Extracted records
○ ○ ○ ○
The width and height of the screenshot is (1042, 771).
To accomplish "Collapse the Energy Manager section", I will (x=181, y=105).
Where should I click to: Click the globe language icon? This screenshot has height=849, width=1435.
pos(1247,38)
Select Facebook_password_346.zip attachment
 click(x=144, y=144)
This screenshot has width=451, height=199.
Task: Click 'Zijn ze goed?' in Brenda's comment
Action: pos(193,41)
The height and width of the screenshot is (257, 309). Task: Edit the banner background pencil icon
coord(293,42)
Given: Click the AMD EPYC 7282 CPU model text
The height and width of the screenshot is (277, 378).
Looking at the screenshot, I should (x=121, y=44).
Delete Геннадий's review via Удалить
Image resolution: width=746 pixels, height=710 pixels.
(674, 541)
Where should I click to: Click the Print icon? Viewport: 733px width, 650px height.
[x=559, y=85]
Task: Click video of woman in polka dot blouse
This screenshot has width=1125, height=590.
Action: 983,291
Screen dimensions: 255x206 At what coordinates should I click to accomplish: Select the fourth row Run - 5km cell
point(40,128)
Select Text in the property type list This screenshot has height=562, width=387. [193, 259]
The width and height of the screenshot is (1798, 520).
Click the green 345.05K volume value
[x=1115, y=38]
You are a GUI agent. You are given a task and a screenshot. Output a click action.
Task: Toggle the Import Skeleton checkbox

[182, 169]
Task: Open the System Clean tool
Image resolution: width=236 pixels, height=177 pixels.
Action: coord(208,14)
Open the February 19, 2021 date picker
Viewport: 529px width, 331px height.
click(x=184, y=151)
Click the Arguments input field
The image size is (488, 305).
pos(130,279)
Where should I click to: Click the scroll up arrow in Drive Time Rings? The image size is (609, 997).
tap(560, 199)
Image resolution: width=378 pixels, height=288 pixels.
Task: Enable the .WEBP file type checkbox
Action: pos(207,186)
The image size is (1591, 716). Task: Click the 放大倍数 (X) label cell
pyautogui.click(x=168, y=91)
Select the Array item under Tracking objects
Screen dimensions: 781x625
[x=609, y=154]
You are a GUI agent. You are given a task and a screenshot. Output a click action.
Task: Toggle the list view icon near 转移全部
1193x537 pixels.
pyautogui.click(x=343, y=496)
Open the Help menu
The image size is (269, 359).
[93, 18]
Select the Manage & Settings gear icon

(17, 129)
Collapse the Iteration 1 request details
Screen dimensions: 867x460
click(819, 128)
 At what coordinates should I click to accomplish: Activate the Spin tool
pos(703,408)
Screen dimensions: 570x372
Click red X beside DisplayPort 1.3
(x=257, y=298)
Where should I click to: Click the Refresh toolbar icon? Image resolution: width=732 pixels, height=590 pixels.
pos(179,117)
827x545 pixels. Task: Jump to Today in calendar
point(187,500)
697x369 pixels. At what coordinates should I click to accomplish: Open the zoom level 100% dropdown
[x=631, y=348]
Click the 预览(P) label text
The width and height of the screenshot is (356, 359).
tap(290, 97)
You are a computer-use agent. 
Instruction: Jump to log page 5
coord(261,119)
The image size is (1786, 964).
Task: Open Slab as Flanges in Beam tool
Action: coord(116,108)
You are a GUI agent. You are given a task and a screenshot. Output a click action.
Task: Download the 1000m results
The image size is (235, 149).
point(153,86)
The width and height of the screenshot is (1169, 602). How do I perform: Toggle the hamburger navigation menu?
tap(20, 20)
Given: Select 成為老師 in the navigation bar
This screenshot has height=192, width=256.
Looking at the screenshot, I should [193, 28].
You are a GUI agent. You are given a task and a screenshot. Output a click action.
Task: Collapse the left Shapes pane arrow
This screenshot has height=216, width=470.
○ ○ ○ ○
Please report every line in the entries above that holds the string "list".

Select Text in the property type list This screenshot has height=562, width=387. [193, 259]
Task: Toggle the list view icon near 转移全部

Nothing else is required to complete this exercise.